== ACTIONS TO TAKE ==
a: In the text about cheap cotton swabs, how much did the swabs cost?
b: Continue the piece about cheap cotton swabs from its last sentence.

== TEXT UNDER STUDY ==

========================================

Real Q-tips are better than fake Q-tips.

This feels like one of those life lessons that I have to learn every five years or so, but this time around I’m learning a new lesson, too: it is better to throw away the cheap swabs than suffer through using the whole box of them.

I think I might be finally learning this life lesson because I’m getting rid of so much other stuff. It’s ridiculous to walk away from a $400 gas grill but struggle to discard a product that cost less than $2, which I bought in order to save $1. And yet, if it weren’t for the fact that I think these cotton swabs are making Zelda’s life unhappy, I probably would still use the box. Penance for a bad buying decision? Frugality as self-torture? Why choose to suffer? I don’t know, but I know I usually would.

========================================

== DATA EXTRACTS ==
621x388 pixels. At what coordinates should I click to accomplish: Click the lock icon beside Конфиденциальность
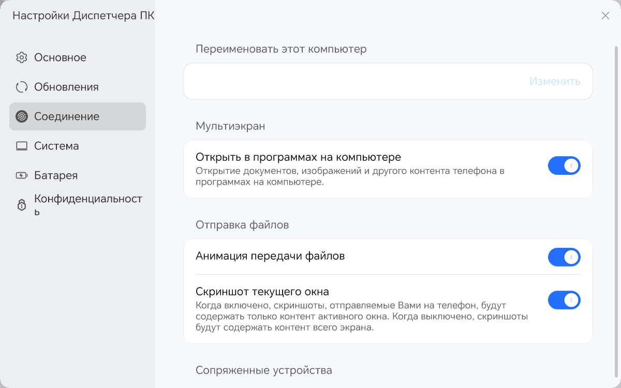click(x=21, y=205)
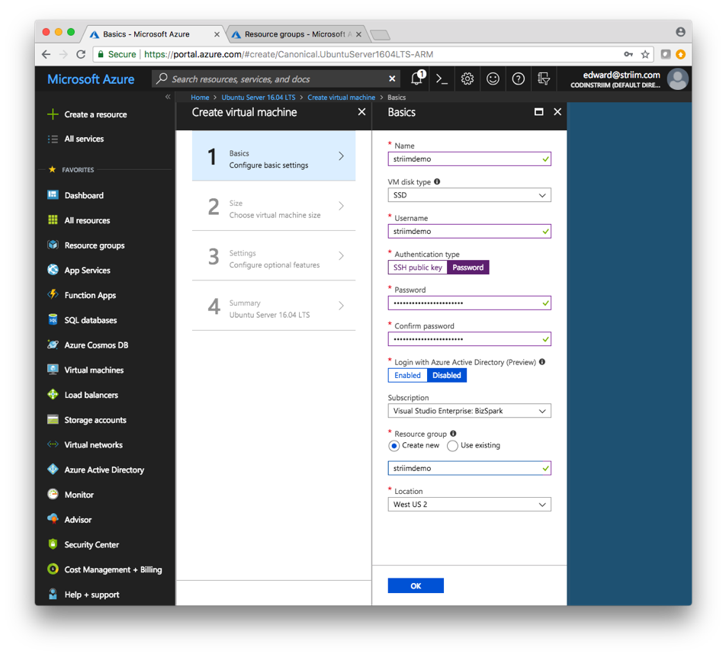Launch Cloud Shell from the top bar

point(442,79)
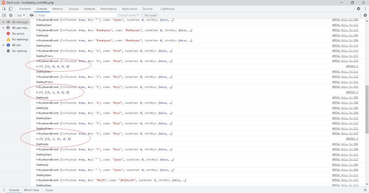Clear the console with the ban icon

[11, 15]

========================================

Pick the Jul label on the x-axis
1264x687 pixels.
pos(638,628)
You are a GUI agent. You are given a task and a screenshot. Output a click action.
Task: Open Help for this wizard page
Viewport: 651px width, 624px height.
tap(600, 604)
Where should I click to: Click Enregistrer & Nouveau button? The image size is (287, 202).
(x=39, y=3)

========================================

== RESPONSES PER TASK ==
a: Less than $2.

b:
Now, however, I am resolved to throw away the box as soon as I finish writing this post. And then I’m going to go to the store and buy Q-tips, real Q-tips, with plenty of cotton, so that when I’m cleaning my ears, it feels like I’m cleaning them with a cotton ball instead of poking them with a stick. And, more to the point, when I’m cleaning Zelda’s ears, which is how the vast majority of my Q-tips get used, she will feel the same.

Why so many Q-tips for the dog, you ask? Because she loves to swim. Swimming equals water in the ears. Water in the ears equals breeding ground for bacteria. Bacteria equal ear infection. When Bartleby has an ear infection he makes it immediately clear as strongly as he can — he gets grouchy, snappy, hides in corners, resists being touched. If he were a kid, he’d whine loudly and take to his bed the moment his temperature hit 99 degrees. Z, on the other hand, is a stoic. I haven’t realized that she’s had ear infections until she’s done damage to her ears, so I try to be hyper-vigilant about getting water out of them after she’s gone swimming. Of course, in 10 days, she will be swimming a lot less, so maybe I don’t need to worry about this.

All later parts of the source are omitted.